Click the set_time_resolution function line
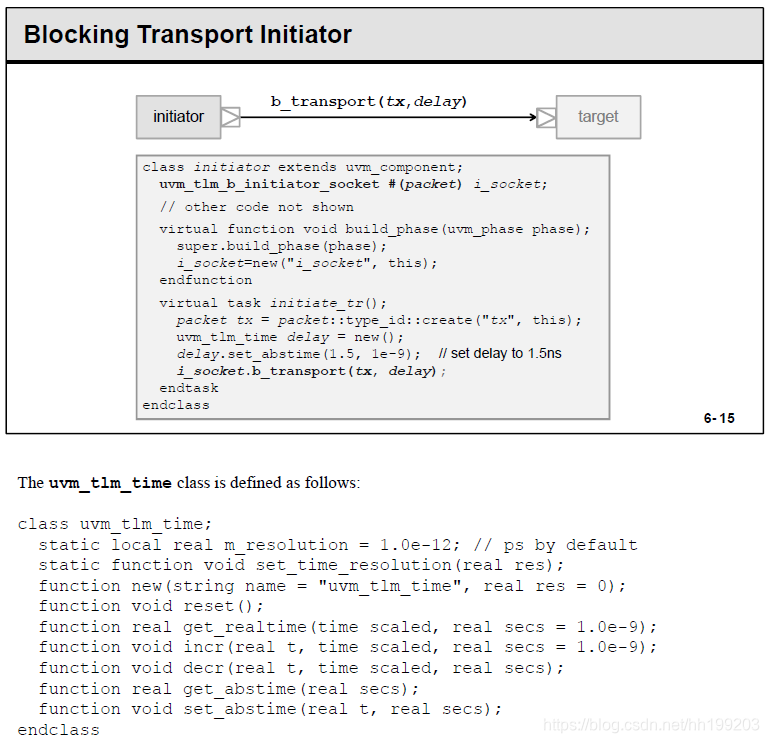 (x=302, y=565)
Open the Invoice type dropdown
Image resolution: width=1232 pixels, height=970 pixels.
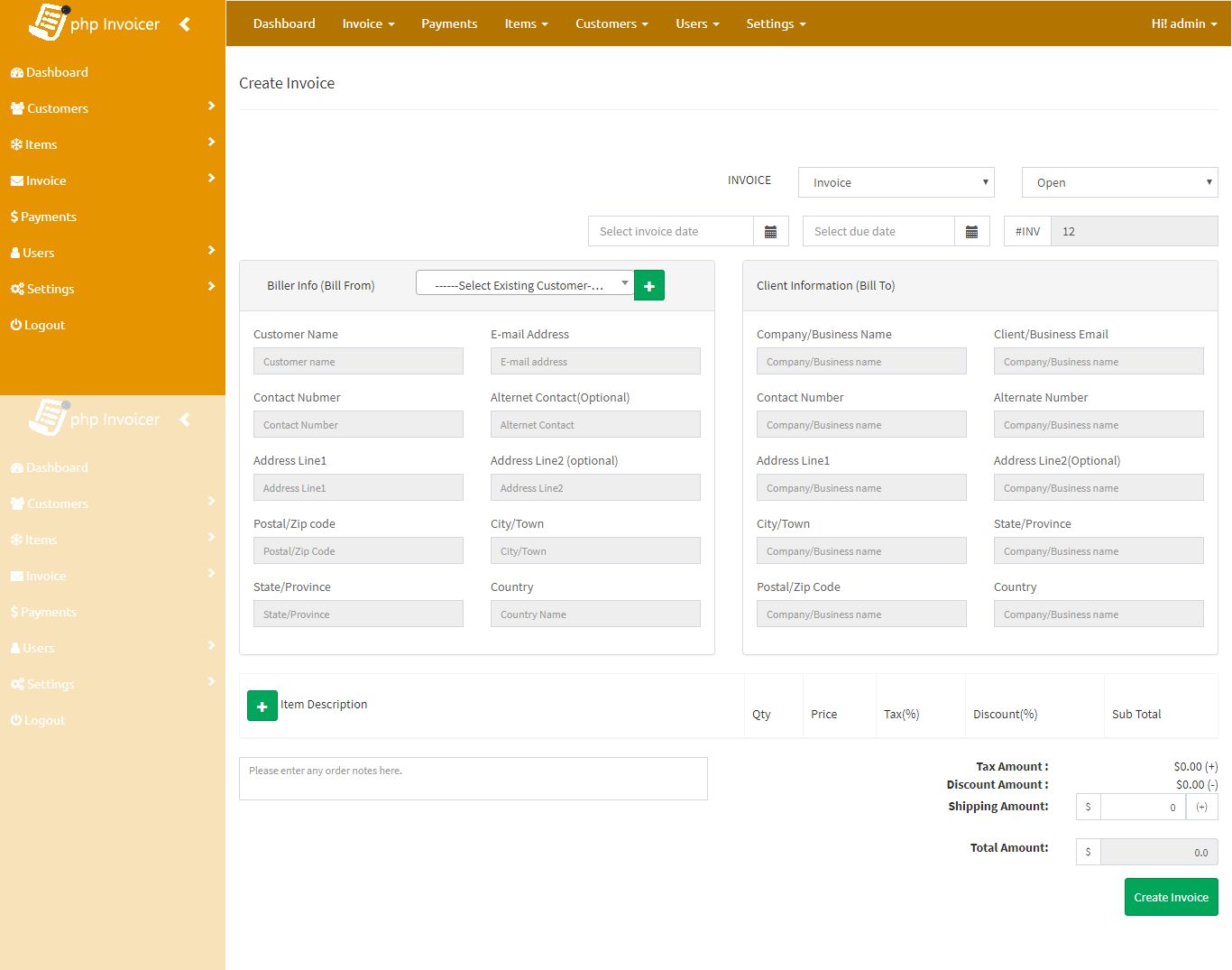(x=896, y=182)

→ WORK REQUIRED: What comes back should match the records exactly, minus any pictures.

→ WRITTEN RESPONSE:
Click the set_time_resolution function line
 (x=302, y=565)
Open the Invoice type dropdown
Image resolution: width=1232 pixels, height=970 pixels.
(x=896, y=182)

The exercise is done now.